Le prossime decisioni del governo sulla quarantena

Redazione
29/03/2020

Il 3 aprile le misure di contenimento saranno prolungate. L'annuncio del ministro Francesco Boccia. Poi, dal 18, si potrebbe iniziare a ripartire. Ma solo a condizione che l'indice di contagio sia sceso sotto l'unità. Prima le aziende, poi ristoranti e bar, quindi le scuole. E controlli stretti su chi rientra dall'estero.

Le prossime decisioni del governo sulla quarantena

Non era difficile da prevedere, ma ora la notizia comincia ad assumere i canoni dell’ufficialità. L’Italia non uscirà dalla quarantena il 3 aprile, forse comincerà a farlo due settimane dopo, passata una Pasqua in clausura, con una serrata particolarmente rigida. La conferma è arrivata dal ministro per gli Affari Regionali Francesco Boccia: «Le misure in scadenza il 3 aprile inevitabilmente saranno allungate. I tempi li deciderà, come è sempre accaduto, il Consiglio dei ministri sulla base di un’istruttoria che fa la comunità scientifica. Penso che in questo momento parlare di riapertura sia inopportuno e irresponsabile. Tutti noi vogliamo tornare alla normalità, ma prima dobbiamo riaccendere un interruttore per volta».

SENZA FRETTA

Boccia ne ha parlato a L’Intervista di Maria Latella su Sky Tg24. «Voglio dirlo a chi dice di aver fretta, prima mettiamo in sicurezza la sanità e le terapie intensive triplicandole, poi lentamente, ripartendo da alcune attività produttive, riaccendiamo un interruttore per volta. Poi toccherà anche alla popolazione e non escludo che gli scaglioni anagrafici possano essere un metodo».

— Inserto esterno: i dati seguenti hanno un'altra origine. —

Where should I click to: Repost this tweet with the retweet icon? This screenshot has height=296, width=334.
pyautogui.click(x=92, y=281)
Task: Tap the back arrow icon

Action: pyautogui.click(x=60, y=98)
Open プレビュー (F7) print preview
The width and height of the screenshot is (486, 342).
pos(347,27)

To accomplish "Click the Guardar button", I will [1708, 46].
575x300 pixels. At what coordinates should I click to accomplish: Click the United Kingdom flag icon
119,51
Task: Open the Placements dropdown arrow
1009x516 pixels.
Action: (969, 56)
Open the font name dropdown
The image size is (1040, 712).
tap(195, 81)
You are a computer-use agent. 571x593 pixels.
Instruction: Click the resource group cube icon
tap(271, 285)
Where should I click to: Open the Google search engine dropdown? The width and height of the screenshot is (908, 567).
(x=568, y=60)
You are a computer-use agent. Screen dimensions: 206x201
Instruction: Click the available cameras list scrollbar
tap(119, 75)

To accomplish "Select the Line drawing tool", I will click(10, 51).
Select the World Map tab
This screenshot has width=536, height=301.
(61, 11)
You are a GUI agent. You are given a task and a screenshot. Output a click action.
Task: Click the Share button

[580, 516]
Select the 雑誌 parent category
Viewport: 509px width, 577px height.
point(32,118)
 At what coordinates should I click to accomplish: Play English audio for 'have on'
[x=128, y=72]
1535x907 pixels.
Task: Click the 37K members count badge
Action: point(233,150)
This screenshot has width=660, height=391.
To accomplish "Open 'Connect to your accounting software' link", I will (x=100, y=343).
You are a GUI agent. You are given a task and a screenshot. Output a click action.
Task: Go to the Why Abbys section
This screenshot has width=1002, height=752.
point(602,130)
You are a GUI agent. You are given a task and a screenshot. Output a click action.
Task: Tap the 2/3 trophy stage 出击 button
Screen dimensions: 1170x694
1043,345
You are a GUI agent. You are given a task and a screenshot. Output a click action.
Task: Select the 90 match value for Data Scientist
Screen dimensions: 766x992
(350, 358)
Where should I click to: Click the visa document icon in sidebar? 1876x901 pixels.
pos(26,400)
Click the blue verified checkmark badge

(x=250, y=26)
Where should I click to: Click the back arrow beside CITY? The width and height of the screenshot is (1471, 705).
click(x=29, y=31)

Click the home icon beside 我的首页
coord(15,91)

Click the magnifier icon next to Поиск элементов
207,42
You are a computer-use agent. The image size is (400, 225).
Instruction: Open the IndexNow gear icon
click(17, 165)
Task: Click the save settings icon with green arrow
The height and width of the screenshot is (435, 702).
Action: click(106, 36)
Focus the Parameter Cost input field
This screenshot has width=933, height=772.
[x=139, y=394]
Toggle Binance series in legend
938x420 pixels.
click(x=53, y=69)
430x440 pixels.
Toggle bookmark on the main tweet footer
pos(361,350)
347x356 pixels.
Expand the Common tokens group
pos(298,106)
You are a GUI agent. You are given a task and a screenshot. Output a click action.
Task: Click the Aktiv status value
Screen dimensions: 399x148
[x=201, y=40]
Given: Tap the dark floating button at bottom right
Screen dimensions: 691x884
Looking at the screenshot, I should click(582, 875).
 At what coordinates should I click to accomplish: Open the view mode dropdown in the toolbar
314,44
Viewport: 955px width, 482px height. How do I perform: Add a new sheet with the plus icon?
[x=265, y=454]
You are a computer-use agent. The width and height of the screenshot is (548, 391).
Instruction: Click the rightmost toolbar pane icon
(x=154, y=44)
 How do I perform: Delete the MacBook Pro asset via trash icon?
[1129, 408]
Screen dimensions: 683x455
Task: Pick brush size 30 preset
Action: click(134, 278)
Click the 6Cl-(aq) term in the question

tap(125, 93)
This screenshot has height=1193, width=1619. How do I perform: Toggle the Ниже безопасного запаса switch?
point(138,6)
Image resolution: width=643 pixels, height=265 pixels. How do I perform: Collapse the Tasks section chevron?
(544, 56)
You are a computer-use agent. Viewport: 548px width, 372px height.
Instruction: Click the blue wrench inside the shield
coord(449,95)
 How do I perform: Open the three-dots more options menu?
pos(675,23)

PROLUNGAMENTO ALMENO FINO AL 18 APRILE

Secondo quanto riportato dal Corriere della Sera, il 3 aprile arriverà dunque il prolungamento delle misure di isolamento fino al 18 dello stesso mese. Durante queste due settimane, il governo comincerà a discutere sui criteri per la ripresa delle attività. Che avverrà, però, solo a condizione che l’indice di contagiosità R0 sia inferiore a 1 (meno di un contagiato per ogni malato). Le prime a riaprire dovrebbero essere alcune aziende, fermo restando il rispetto delle misure di sicurezza, tra mascherine e distanziamento sociale. Gli ultimi cancelli a riaprirsi saranno invece quelli dei locali a più alta concentrazione di persone: discoteche, bar, cinema, teatri, persino i ristoranti. A patto di poter garantire il rispetto delle misure di sicurezza. A maggio, poi, si dovrebbe tornare a scuola. Misure strettissime, con controlli, autocertificazioni e isolamento preventivo per chiunque tornerà dall’estero (si attendono circa 300 mila italiani).